Edição 2 Entre o sonho e a decisão: o que realmente mudou ao sair do país para estudar
Nos últimos anos, voltou a crescer o número de brasileiros que desejam estudar fora. Mas reduzir esse movimento a uma simples retomada pós-pandemia é superficial. O que está em curso não é apenas um aumento na procura, é uma mudança na forma como essa decisão é construída.
Sair do país já não é, como antes, apenas um projeto de experiência. Para muitos, tornou-se uma escolha estratégica: envolve carreira, mobilidade, oportunidades. Há mais planejamento, mais cálculo, mais intenção.
Ainda assim, há algo que não mudou, e talvez nunca mude.
A decisão de ir continua sendo profundamente atravessada por questões emocionais.
Quando alguém decide estudar fora, raramente está lidando apenas com uma escolha acadêmica. Há camadas menos visíveis que também operam:
O desejo de ampliar horizontes, a tentativa de recomeçar, a busca por reconhecimento, ou, em alguns casos, a dificuldade de permanecer onde se está.
Nem sempre essas motivações são claras. E isso faz diferença.
Porque quando a decisão não é compreendida internamente, a experiência tende a se tornar mais difícil de sustentar.

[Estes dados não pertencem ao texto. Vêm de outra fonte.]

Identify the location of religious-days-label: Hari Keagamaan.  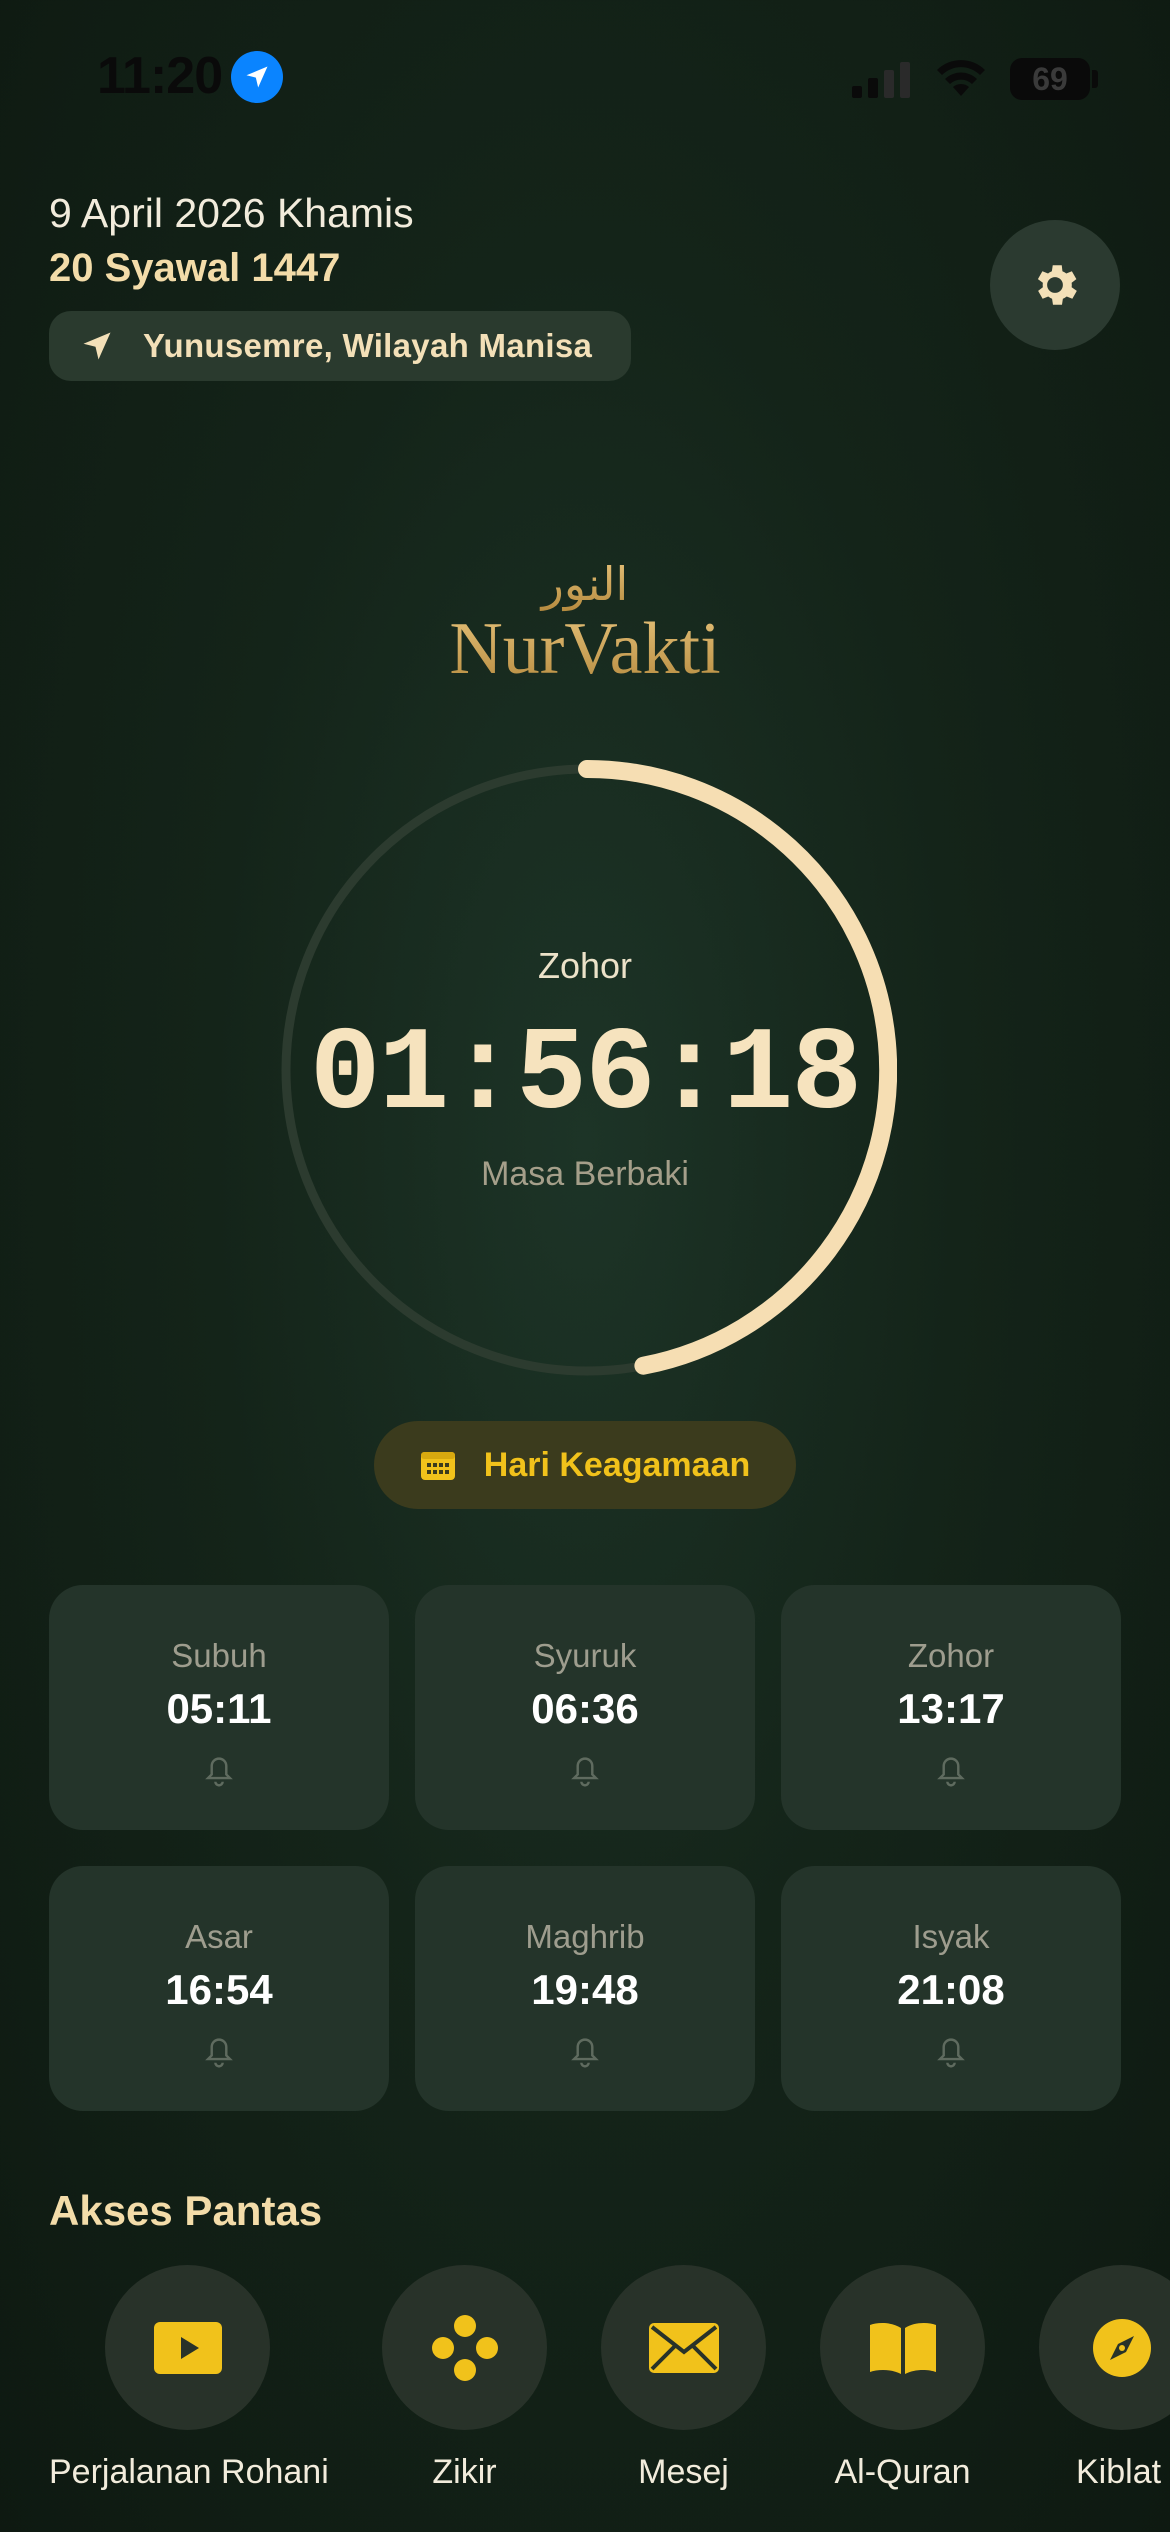
(617, 1464).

De fato, o perfil de quem sai mudou.
Hoje há mais preparo: planejamento financeiro, pesquisa sobre destinos, preocupação com empregabilidade. A escolha parece mais consciente.
Mas há um descompasso importante.
A decisão pode até ser racionalizada, a experiência, não.
Viver fora continua sendo um processo emocionalmente intenso.
Ao chegar, o que se encontra não é apenas uma nova cultura.
É uma reorganização da própria vida.
Idioma, rotina, relações, identidade.
Tudo precisa ser reconstruído ao mesmo tempo.
E é nesse ponto que muitas idealizações começam a se desfazer.
Não porque o projeto tenha sido um erro, mas porque toda mudança real implica perdas.
Perde-se familiaridade, pertencimento imediato, referências.
E nem sempre isso é antecipado.
Com o tempo, surgem questões mais difíceis de nomear: a sensação de não pertencer completamente, a dúvida silenciosa sobre a escolha feita, a ambivalência entre ficar e voltar.
Essas experiências não são exceção. São parte do processo. Mas continuam pouco discutidas.
Há ainda um elemento contemporâneo que torna tudo mais exigente.
Hoje, viver fora pode ser mais planejado, mas também é mais caro, mais regulado e, muitas vezes, mais solitário.
O custo de vida aumentou, as políticas migratórias estão mais restritivas, as redes de apoio são frágeis ou inexistentes no início.
Isso muda a qualidade da experiência.
Diante desse cenário, talvez seja necessário deslocar a pergunta.
Não se trata apenas de saber se vale a pena estudar fora.
A questão mais relevante é outra: o que, em você, sustenta essa escolha quando a realidade deixa de corresponder à expectativa?
Porque sair do país não resolve conflitos anteriores. Em muitos casos, os amplia.
A travessia, então, deixa de ser apenas geográfica. Ela passa a ser interna.
E talvez o que diferencie essa experiência, daqui para frente, não seja apenas quem consegue ir, mas quem consegue permanecer, se reorganizar e construir sentido ao longo do caminho.